> _Extract provided_

Essay on Food and Fuel

Food and Fuel:

Human beings need food for a variety of reasons. Food builds, nourishes and maintains the human body and gives energy. In other words, food is needed to supply fuel to the body and to provide material for its growth and repair. Some foods can serve only one purpose, some for all three.

There is a scientific principle behind the process of energy provided by food. Food gives energy to man as fuel gives energy to a machine. In order to produce work or heat, a man needs fuel, like a steam engine. Food is the fuel of the human body. The amount of heat he produces is just the same as the amount which he would get if his food were burned when allowance has been made for wastage. In a more accurate way, the observed and calculated heat production in a good experiment agree to within one part in two hundred. This amount to say that man is a machine fed by the fuel of food. Human machinery cannot work without food. If the food provided to the human-machine is inadequate or deficient, the efficiency of human work will greatly suffer even as the efficiency of a petrol engine will suffer if the petrol provided by scanty or impure. The energy developed from the union of food eaten and the oxygen breathed is converted directly in muscular work.

What are the steps by which food is changed into energy? First, the food we eat has to be digested, so that the body can work with them. This is done with the help of the digestive juices which mix with our food as we chew and swallow it. The food is then changed into sugar energy which passes through the body walls into the bloodstream from where it is carried to different parts of the body. Our muscles do work by using up this sugar, by making it combine with the oxygen we breathe. This oxygen comes from our lungs when we take in air and is absorbed in the blood. The blood then carries the fresh oxygen to all parts of the body. At the same time, it picks up carbon dioxide and waste gases from our body tissues. These waste gases are deposited in our lungs and expelled when we breathe out.

> _Dataset content_
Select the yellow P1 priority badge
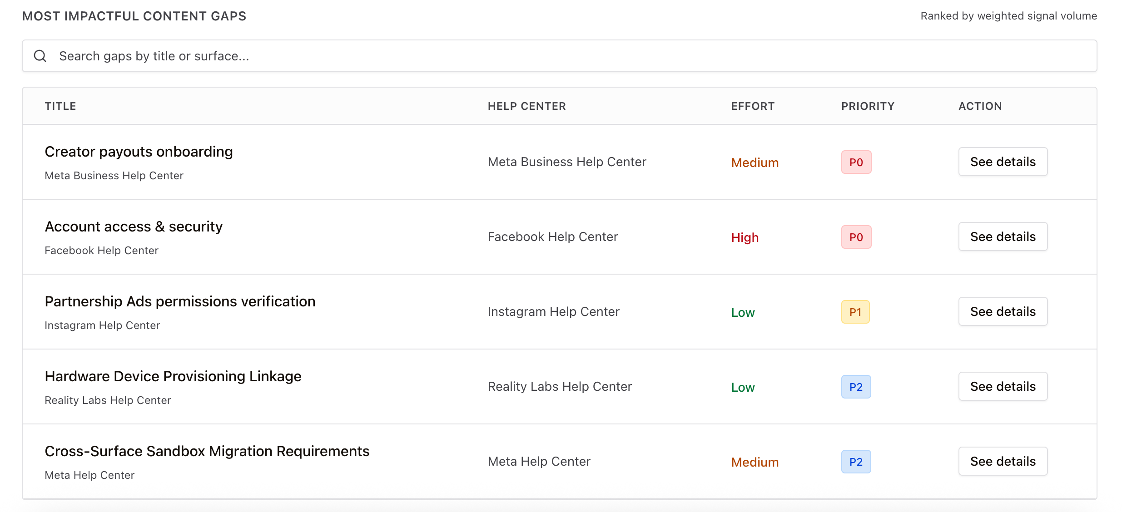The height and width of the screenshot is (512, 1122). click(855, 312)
--
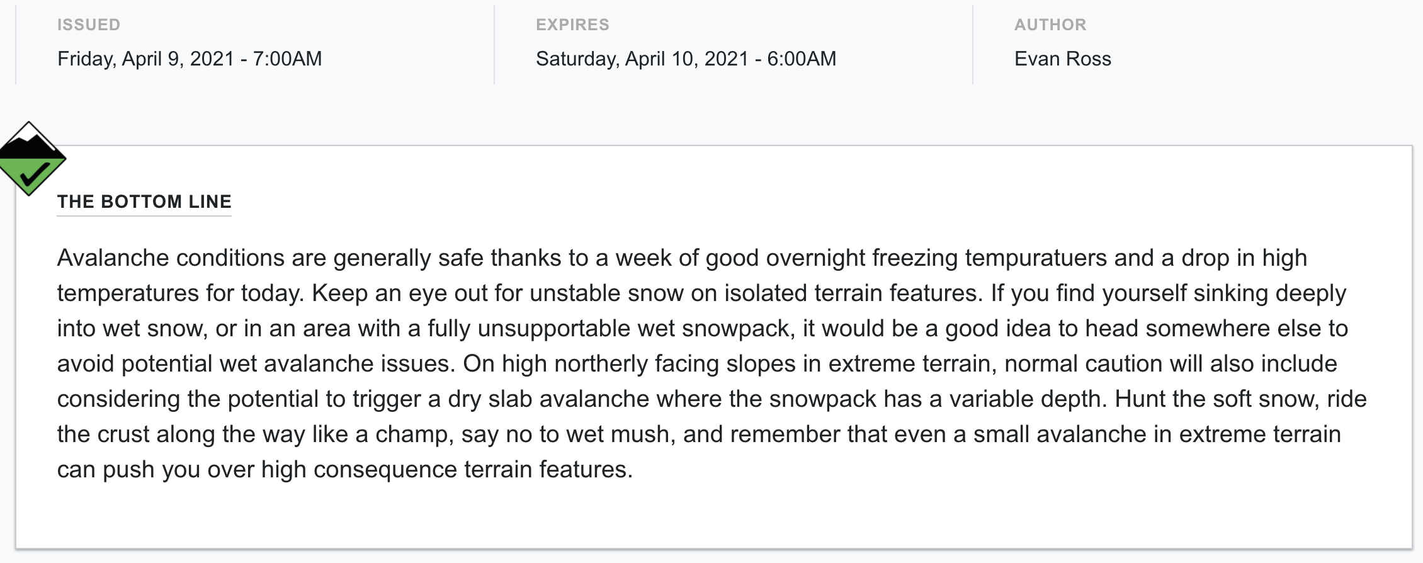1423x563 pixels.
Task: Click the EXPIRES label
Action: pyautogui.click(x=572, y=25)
--
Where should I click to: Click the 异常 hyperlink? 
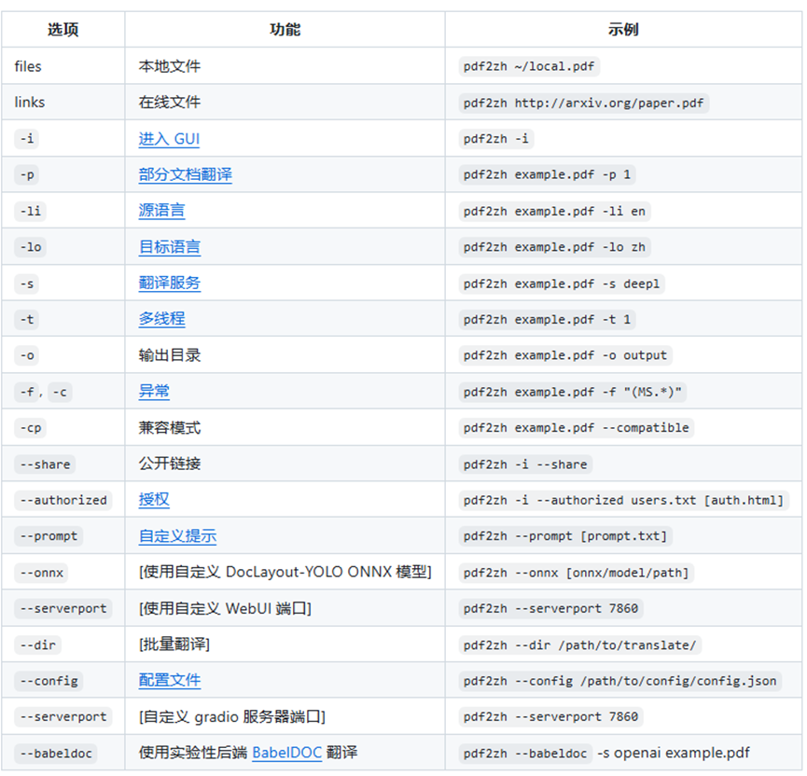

> _Directions_
(A) Please copy the stretch of the essay on food and fuel from "Human beings need" through "for all three.".
(B) In the essay on food and fuel, how closely do the observed and calculated heat production agree in a good experiment?
(C) Pick up the essay on food and fuel after its final sentence and write what comes next.

> _Task responses_
(A)
Human beings need food for a variety of reasons. Food builds, nourishes and maintains the human body and gives energy. In other words, food is needed to supply fuel to the body and to provide material for its growth and repair. Some foods can serve only one purpose, some for all three.

(B) They agree to within one part in two hundred.

(C)
The chemical substances which can be used as fuel fall into three groups: carbohydrates, proteins and fats. Carbohydrates are mainly found in starch and sugar. Starch and comes mainly from potatoes and cereals. Proteins supply as much energy as carbohydrates. They are to be found in great amounts in cheese and milk. Fats roughly provide twice as much energy as proteins and carbohydrates. They are, therefore, a more concentrated form of energy foods. They are chemically much like sugar and starch but have less oxygen than carbohydrates.

The harder we work, the more fuel we burn and the more oxygen we need. The fuel value of food is measured in units called calories. An average man doing light work requires nearly 2500 calories of heat per day. Those doing heavy work may require over twice as much. In wealthy and advanced countries, people get sufficient fuel value in their daily diet though many do not get it in the most digestible form, nor do they get food that is adequate from other points of view. It has been discovered that besides the fuel foods to supply energy, proteins for growth and repair at least wight other kinds of chemical substances which he cannot make in his own body.

Therefore, a balanced diet or good food must contain all the chemicals and elements necessary for human growth and energy. The most important solid constituents of our bodies are called proteins. The best proteins are of animal origin, since milk are just as good as meat proteins, there is no physiological objection to a vegetarian diet supplemented by enough milk or cheese.